**PROBLEMS AND TASKS:**
• A. In the limit thread, what function does the hint suggest considering?
• B. Please duplicate the limit thread word for word from "I know it's" to "function at $x=0$?".

# How can I find $\lim_{x \to 0}\left(\frac{e^{2\sin x}-1}{x}\right)$ without l'Hopital's Rule?

How do I evaluate $$\lim_{x \to 0}\left(\frac{e^{2\sin x}-1}{x}\right)$$

I know it's the indeterminate form since the numerator and denominator both approach 0, but I can't use l'Hopital's rule so I'm not sure how to go about finding the limit.

Hint: Consider the function $f(x)=e^{2\sin x}$. What is the derivative of said function at $x=0$?

**ENTRIES:**
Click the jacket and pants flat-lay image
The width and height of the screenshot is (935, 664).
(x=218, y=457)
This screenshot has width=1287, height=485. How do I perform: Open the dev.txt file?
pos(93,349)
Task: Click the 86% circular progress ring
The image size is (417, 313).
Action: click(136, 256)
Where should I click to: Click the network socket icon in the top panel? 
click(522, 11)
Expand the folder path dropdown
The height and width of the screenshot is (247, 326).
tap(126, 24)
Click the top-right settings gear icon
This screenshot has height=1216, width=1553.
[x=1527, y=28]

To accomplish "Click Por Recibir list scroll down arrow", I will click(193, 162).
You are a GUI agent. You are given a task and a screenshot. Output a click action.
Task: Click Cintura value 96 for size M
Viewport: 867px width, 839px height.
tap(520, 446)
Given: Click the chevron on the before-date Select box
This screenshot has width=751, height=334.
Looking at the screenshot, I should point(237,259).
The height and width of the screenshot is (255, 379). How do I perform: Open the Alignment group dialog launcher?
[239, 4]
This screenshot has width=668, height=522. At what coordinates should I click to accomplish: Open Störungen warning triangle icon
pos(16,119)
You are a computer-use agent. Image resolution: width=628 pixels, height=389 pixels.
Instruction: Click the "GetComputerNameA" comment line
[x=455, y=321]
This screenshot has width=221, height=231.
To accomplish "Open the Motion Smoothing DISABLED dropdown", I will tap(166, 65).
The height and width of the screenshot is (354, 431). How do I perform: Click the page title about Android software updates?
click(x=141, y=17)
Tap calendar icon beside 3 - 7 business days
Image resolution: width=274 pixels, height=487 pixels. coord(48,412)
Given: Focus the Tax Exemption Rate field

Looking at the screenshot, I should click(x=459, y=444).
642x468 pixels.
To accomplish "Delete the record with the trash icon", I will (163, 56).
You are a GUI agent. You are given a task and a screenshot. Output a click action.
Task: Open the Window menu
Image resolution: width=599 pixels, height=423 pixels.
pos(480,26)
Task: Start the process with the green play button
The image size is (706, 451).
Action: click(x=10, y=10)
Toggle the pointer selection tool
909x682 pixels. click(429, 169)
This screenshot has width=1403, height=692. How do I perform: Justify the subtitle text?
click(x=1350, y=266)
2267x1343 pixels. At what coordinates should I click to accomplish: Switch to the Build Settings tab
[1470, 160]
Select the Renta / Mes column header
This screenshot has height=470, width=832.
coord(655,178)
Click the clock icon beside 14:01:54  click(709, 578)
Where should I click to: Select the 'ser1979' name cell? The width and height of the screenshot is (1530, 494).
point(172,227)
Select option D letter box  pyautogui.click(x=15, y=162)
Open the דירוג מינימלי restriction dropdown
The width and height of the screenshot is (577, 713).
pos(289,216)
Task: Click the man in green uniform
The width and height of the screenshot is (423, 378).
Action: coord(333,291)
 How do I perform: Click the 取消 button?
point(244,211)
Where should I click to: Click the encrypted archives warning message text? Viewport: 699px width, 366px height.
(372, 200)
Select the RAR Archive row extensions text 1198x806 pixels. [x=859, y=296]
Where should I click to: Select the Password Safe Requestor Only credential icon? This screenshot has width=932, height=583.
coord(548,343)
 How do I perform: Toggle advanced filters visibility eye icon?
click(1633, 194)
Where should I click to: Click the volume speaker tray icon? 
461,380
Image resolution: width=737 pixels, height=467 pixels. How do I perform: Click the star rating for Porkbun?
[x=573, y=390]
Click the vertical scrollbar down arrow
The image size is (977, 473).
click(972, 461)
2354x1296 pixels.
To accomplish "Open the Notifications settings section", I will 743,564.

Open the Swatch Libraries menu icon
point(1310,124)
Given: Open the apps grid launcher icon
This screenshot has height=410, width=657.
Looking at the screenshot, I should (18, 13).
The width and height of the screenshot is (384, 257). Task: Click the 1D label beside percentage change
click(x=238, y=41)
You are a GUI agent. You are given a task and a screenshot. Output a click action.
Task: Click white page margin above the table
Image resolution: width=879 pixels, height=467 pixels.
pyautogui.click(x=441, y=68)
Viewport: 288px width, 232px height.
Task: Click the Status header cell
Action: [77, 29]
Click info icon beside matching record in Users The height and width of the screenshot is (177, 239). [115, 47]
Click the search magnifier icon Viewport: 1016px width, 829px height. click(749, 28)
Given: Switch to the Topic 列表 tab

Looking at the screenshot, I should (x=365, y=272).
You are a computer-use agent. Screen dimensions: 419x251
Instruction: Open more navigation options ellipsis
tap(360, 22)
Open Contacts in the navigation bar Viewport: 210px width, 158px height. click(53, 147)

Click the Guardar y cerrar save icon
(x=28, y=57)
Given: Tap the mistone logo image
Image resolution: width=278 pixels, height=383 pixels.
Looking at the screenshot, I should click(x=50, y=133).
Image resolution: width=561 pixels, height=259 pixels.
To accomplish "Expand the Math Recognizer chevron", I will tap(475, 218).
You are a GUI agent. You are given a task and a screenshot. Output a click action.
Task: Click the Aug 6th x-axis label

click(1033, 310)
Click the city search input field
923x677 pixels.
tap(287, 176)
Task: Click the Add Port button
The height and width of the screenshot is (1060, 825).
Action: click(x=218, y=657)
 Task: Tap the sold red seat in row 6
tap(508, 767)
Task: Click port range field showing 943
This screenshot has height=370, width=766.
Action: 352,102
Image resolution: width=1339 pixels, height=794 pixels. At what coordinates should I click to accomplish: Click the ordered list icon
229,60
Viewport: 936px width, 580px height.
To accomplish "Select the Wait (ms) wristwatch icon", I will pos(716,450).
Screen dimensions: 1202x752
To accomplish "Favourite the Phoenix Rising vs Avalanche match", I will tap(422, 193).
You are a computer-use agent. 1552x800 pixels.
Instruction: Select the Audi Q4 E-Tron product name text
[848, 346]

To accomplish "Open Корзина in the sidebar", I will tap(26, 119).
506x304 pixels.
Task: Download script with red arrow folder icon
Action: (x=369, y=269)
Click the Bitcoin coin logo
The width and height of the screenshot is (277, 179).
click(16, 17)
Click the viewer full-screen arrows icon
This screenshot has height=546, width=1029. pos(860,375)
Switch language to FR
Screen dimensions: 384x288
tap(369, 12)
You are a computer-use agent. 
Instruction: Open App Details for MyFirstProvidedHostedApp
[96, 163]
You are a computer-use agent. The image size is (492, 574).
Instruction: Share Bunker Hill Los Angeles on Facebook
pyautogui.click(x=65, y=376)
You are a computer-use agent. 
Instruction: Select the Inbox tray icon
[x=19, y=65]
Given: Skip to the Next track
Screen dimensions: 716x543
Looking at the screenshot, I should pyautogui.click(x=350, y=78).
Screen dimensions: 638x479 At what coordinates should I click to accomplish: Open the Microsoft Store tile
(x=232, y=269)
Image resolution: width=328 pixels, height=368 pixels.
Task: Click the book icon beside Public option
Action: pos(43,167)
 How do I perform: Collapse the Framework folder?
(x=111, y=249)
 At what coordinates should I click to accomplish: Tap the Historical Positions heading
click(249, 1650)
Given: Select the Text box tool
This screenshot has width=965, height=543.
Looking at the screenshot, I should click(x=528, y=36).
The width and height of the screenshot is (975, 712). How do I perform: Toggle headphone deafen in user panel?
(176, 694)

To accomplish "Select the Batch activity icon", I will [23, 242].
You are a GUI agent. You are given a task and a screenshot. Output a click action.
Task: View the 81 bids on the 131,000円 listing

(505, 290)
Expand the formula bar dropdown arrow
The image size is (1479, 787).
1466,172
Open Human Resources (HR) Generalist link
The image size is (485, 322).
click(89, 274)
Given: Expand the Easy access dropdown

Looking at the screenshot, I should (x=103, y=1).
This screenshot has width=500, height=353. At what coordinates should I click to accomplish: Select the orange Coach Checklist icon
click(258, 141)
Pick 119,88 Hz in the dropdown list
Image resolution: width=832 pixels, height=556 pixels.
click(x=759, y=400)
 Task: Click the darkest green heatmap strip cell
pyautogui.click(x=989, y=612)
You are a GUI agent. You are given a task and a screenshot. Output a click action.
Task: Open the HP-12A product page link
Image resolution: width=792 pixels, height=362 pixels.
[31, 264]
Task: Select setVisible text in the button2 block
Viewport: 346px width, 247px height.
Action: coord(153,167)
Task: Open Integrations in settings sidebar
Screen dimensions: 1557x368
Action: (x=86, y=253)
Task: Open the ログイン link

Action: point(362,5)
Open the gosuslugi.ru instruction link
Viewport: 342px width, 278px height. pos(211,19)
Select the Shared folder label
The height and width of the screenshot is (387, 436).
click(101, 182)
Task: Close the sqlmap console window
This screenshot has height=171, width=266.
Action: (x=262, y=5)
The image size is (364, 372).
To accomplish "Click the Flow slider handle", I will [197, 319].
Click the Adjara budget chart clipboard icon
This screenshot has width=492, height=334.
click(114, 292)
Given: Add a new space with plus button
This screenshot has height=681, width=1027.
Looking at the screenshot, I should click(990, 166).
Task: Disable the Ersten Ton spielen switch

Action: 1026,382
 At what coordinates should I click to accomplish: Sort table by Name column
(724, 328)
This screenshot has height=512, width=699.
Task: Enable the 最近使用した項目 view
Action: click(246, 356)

**EXERCISE SOLUTIONS:**
• A. The function f(x) = e^(2 sin x).

• B.
I know it's the indeterminate form since the numerator and denominator both approach 0, but I can't use l'Hopital's rule so I'm not sure how to go about finding the limit.

Hint: Consider the function $f(x)=e^{2\sin x}$. What is the derivative of said function at $x=0$?